Abstract Title: | Replicates of Complex Mixtures in Ultra-High Resolution Mass Spectrometry Could Help Pave The Way to Big Data |
Abstract Type: | Seminar |
Session Choice: | Big Data, The Last Hyphenation |
Presenter Name: | Mr Remy Gavard |
Co-authors: | Dr Mark Barrow Dr Simon Spencer Dr David Rossell |
Company/Organisation: | University of Warwick |
Country: | United Kingdom |
Abstract Information :
By using Fourier transform ion cyclotron resonance mass spectrometry (FTICR MS),
scientists are able to determine an unprecedented number of components in crude oil. The
statistical tools required to analyse the mass spectra struggle to keep pace with advancing
instrument capabilities and increasing quantities of data. Today, we are facing "fat data" as
we have lots of attributes but no "tall data" as there is a limited amount of exploitable training
samples. This is because most ultrahigh resolution analyses for complex mixture samples
are based on single, labour-intensive, experiments. As a result, it can be challenging to
monitor repeatability and differentiate between noise and true signals. Another factor
contributing to the low number of training samples available is that the data analysis is
usually performed once for the purpose of a specific investigation but may not be stored for
later use. In order to be able to develop methods to exploit greater numbers of samples, we
need to ensure the consistency, the reliability and the organisation of MS data.
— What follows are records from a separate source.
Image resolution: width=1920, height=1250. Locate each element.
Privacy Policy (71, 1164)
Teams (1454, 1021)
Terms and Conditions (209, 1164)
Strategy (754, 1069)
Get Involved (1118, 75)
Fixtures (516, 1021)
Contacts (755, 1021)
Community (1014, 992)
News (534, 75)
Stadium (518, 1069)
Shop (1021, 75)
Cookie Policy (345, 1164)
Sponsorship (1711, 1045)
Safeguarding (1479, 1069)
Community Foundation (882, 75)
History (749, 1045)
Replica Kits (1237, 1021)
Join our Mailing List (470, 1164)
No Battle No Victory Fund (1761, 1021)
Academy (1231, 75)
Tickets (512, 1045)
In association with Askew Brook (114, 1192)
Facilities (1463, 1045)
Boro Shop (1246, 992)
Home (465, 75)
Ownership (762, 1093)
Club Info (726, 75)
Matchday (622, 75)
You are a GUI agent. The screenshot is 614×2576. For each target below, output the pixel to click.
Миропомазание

We present a new algorithm developed in R, named Themis, to jointly pre-process replicate
measurements of a complex sample. False positive peaks with low intensity can arise
throughout a single mass spectrum due to the presence of noise. The locations of these
peaks are not consistent between replicate samples, due to the randomness of the noise.
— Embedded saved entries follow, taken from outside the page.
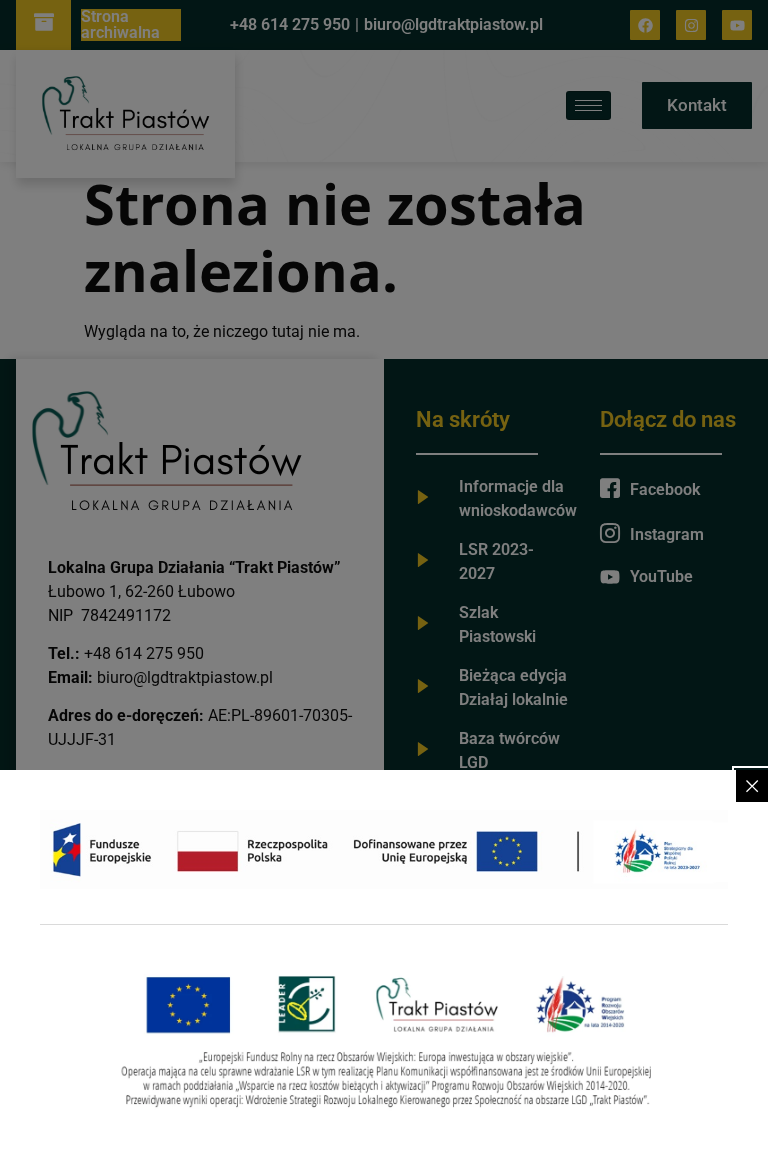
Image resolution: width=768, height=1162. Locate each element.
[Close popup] (752, 786)
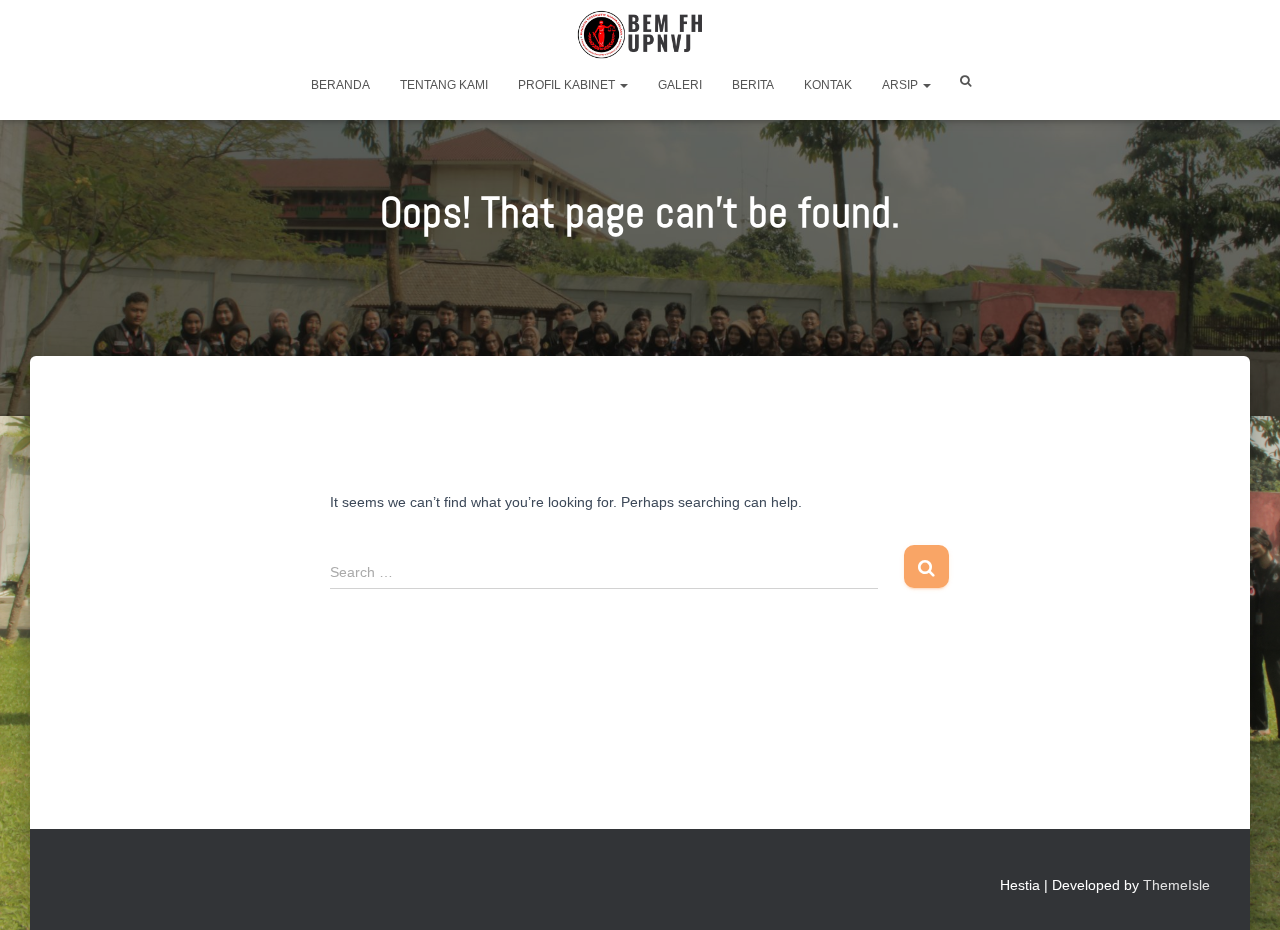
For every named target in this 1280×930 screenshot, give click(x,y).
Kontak (828, 85)
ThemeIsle (1176, 885)
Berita (753, 85)
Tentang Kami (444, 85)
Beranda (340, 85)
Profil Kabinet (568, 85)
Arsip (901, 85)
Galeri (680, 85)
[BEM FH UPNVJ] (640, 35)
Researchers are typically faced with a trade-off; it is important to set peak picking thresholds
low enough to avoid omission of genuine peaks, but setting the threshold sufficiently low can
result in large numbers of noise peaks being included too. By combining information across
datasets, we determine and reduce false positive peaks with a smaller margin for error. This
enables true peaks of low intensity to be extracted from the background noise and improves
consistency as a preliminary step to assigning chemical compositions and data analysis.
Through the use of peak alignment and an adaptive mixture-model-based strategy, it is
possible to distinguish true peaks from noise and obtain more reliable datasets for further
use.
We applied Themis to a variety of crude oils and naphthenic acid samples. These results
demonstrated a more effective removal of noise-related peaks and the preservation and
improvement of the chemical composition profile. Themis enabled the isolation of peaks that
would have otherwise been discarded using traditional peak picking (based upon signal-tonoise
ratio alone) for a single spectrum, and therefore Themis ensures the inclusion of
information that would typically be lost, while also reducing data set sizes.
Themis affords greater success with the assignment of chemical compositions to lowintensity
peaks using petroleomic software. In addition, improved monitoring of data quality
and handling of replicate datasets will allow researchers to process larger numbers of
samples with greater confidence. This, in turn, will enable larger scale data analysis
methods, which inform decision making.